Breast cancer affects 1 in 8 women in the United States, and 1 in about 1,0000 men. Approximately 85% of breast cancers occur in women who have no family history of the disease. About 10% of breast cancers are linked to genetic mutations, most commonly BRCA1 and BRCA2. There are currently more than 2.8 million women in the U.S. being treated or who have finished treatment for breast cancer. Death rates from breast cancer have been dropping in the U.S. since 1989, with a 7% drop from 2002 to 2003; one year after the landmark Women’s Health Initiative study recommended the discontinued or decreased use of routine hormone replacement therapy after discovering its link to breast cancer in post-menopausal women.
The most common sign of breast cancer is a new lump or mass in the breast that can often be felt, but may not be painful. Other symptoms in the breast include swelling, pain, skin dimpling, scaly, red, or retracted nipples, or nipple discharge. Sometimes breast cancer spreads to lymph nodes in the armpit or collarbone, causing swelling or pain before tumors in the breast are identified. All of these symptoms can be signs of other, noncancerous conditions, but should promptly be evaluated by a physician.
Annual mammograms beginning at age 40 and clinical breast exams beginning at age 21 are the main tests recommended by the American Cancer Society and the American Congress of Obstetricians and Gynecologists to find breast cancer early. For women who are at high risk of breast cancer, the American Cancer Society also recommends breast magnetic resonance imaging (MRI).
Diagnostic tests, such as biopsies, may be performed following screening test results or because patients experience specific symptoms. Monitoring tests, such as ultrasounds, additional mammograms, computed tomography (CT) scans, nuclear imaging, or molecular imaging help evaluate the progression or recurrence of disease or help determine how well treatment options are working.

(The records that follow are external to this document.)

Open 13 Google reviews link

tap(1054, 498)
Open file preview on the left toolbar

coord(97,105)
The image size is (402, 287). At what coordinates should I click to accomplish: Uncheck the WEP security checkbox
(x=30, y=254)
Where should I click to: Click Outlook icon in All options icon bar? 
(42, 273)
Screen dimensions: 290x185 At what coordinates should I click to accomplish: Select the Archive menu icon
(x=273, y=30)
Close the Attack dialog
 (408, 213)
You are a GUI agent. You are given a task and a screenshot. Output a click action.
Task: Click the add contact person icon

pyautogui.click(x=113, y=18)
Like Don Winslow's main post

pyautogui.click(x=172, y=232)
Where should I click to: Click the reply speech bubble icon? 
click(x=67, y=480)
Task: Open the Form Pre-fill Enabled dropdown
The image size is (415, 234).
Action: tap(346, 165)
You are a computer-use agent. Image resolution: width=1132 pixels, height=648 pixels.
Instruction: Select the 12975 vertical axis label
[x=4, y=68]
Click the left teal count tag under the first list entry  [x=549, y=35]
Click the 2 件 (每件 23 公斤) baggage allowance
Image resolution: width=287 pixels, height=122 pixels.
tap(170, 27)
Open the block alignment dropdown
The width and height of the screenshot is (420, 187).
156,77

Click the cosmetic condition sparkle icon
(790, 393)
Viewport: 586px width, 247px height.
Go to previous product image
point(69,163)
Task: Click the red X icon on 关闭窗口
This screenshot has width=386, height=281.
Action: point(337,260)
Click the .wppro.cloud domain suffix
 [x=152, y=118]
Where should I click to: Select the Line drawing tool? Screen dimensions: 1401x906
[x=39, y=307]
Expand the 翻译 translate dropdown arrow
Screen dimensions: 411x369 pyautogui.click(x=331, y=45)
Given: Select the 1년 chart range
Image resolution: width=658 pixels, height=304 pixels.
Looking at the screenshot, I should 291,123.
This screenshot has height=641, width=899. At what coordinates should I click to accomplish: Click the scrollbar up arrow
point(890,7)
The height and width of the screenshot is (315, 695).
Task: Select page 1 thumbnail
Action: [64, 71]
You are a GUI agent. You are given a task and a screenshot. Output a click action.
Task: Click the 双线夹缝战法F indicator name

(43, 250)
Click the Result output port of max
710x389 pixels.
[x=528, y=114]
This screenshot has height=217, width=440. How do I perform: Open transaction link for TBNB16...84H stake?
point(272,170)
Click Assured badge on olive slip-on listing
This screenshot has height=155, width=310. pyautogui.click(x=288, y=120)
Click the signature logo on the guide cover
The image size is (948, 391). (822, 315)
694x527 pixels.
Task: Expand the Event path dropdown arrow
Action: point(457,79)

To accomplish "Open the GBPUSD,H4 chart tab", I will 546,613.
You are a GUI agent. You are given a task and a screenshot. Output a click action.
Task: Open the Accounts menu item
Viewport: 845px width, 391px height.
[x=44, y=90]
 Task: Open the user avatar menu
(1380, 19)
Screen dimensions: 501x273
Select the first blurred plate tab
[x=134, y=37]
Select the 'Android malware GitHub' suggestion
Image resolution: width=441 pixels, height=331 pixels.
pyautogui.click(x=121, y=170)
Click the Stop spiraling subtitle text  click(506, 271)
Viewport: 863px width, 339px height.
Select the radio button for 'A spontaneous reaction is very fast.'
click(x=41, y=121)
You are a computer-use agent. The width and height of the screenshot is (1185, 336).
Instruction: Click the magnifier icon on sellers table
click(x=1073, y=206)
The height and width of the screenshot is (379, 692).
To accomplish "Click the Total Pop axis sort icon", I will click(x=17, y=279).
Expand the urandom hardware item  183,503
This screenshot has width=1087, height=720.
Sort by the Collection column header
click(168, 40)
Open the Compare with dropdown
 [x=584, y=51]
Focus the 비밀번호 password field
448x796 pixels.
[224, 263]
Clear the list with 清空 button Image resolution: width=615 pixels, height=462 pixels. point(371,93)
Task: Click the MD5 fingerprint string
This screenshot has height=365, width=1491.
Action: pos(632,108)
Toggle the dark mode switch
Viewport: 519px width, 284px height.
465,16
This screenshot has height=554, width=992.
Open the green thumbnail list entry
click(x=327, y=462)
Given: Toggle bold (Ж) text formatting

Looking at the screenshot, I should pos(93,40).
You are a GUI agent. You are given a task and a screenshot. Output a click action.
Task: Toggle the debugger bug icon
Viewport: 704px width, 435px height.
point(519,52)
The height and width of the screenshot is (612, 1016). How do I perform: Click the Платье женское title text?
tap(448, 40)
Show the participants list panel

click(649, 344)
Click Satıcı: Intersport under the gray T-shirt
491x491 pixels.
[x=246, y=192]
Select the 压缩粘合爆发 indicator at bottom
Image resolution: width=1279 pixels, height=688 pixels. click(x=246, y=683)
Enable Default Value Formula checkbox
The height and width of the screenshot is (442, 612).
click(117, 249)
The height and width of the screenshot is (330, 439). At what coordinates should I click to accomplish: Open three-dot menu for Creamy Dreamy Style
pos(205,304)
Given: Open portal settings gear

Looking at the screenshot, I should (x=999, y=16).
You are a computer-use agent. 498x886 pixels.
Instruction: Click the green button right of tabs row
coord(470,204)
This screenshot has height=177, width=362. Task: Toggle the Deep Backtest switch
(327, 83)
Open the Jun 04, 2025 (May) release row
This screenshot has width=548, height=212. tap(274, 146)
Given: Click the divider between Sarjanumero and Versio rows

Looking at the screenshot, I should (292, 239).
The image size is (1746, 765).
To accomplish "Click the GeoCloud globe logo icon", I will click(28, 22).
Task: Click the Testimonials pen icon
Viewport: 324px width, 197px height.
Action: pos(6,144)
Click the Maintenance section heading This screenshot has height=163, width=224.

Treatment options include surgery, radiation, chemotherapy, hormone therapy, targeted therapy and bone-directed therapy. Lumpectomy or partial mastectomy is surgical removal of the cancer tumor while sparing as much healthy surrounding tissue as possible. Total mastectomy removes the entire breast (or breasts). Modified radical mastectomy removes the breast and underarm lymph nodes. Radical mastectomy removes the entire breast, underarm lymph nodes, and the underlying pectoral muscles in the chest. Radiation therapy may include external beam radiation or brachytherapy, implanting small radioactive seeds to destroy cancerous tissue. It may be used alone or done after surgery to reduce the risk of cancer spreading. Chemotherapy involves taking drugs by mouth or intravenously that travel through the bloodstream to kill cancer cells throughout the body. It may be given prior to surgery, known as neoadjuvant chemotherapy, in an effort to shrink a tumor and make it easier to remove, or after surgery, adjuvant therapy, to destroy any remaining cancer cells. Hormone therapy uses drugs, such as tamoxifen, to inhibit the ability of estrogen, which can promote breast cancer cell growth. Targeted therapy uses drugs that attach to specific protein receptors on cancer cells to destroy only those cells. Bone-directed therapy does not target cancer cells, but protects bone from fractures and further damage after breast cancer has spread.